Accusé par l'ONG Sherpa de travail forcé sur ses chantiers au Qatar,
le géant du BTP Vinci a plaidé mercredi la première manche de sa riposte
judiciaire en poursuivant l'ONG pour atteinte à la présomption
d'innocence.
L'association Sherpa a déposé plainte à Nanterre fin
mars contre Vinci, notamment pour "travail forcé" et "réduction en
servitude", dans le cadre des chantiers liés à l'organisation du Mondial
2022 de football. Sa plainte a donné lieu à l'ouverture d'une enquête
préliminaire afin de vérifier les allégations mettant en cause le géant
du BTP.
Lors d'une audience de référé (procédure d'urgence) devant
le tribunal de grande instance de Paris mercredi, l'avocat de Vinci,
Jean-Pierre Versini-Campinchi, a fait état de l'"attaque médiatique
absolument extraordinaire" lancée par Sherpa.
Vinci a demandé la
condamnation de Sherpa, la publication d'un communiqué judiciaire sur le
site internet de l'ONG et la communication de la plainte, que la presse
a eue, mais pas le groupe, a souligné Me Versini-Campinchi.
Cette
dernière demande n'a "aucun fondement juridique", a plaidé l'avocate de
Sherpa, Me Léa Forestier, dénonçant une "poursuite bâillon".
Elle
a dénoncé le "choix très clair" de Vinci, qui a par ailleurs engagé des
poursuites en diffamation, de s'engager sur la voie d'un "acharnement
judiciaire" plutôt que "d'ouvrir un débat public".

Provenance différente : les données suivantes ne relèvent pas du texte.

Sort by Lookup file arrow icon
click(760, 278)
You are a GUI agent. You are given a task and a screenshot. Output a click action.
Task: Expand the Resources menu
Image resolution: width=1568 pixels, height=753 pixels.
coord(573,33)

La décision sera rendue le 30 juin.
Pour
l'avocat William Bourdon, président de Sherpa, la procédure vise à
"rassurer les fonds de pension éthiques, rassurer les actionnaires qui
sont inquiets" des "révélations" de l'ONG et de la plainte. On est
"serein", "habitué" et "tout à fait tranquille", a-t-il déclaré après
l'audience, où chaque camp a dénoncé l'opération de communication de la
partie adverse.
Il s'en est pris à la "logique de +pas vu pas
pris+ qui permet" à de grandes entreprises "de continuer à communiquer" à
propos de leurs engagements éthiques "tout en fermant les yeux sur des
comportements qui sont parfaitement contradictoires". "L'image éthique
est devenue un capital de séduction et d'attraction", mais aussi le
"talon d'Achille" de ces groupes, a-t-il affirmé à l'audience.
Le
PDG de Vinci, Xavier Huillard, s'est fait le porte-parole de
l'"indignation" des 190.000 collaborateurs du groupe face aux "attaques
désinvoltes, irresponsables, très puissantes" de Sherpa, dont il a
réfuté en bloc les accusations.
"Je peux vous certifier que nos
standards en matière de sécurité sur les chantiers, en matière de
conditions de vie de nos travailleurs" au Qatar sont "parmi les
meilleurs", a ajouté M. Huillard.
Si "certaines choses sont encore
perfectibles", a-t-il concédé, "dans le périmètre que nous maîtrisons
(...) les choses se font de manière tout à fait parfaite", "conformément
à nos normes, qui sont elles-mêmes très supérieures aux normes en
vigueur au Qatar", a-t-il dit.
Il a également fait état, qu'en
janvier, avant les accusations de Sherpa, Vinci avait organisé un
déplacement au Qatar des syndicats de l'entreprise. Ceux-ci ont témoigné
"de ce qu'ils ont vu et de ce qu'ils ne comprenaient absolument pas le
pourquoi des attaques incroyablement virulentes" de Sherpa.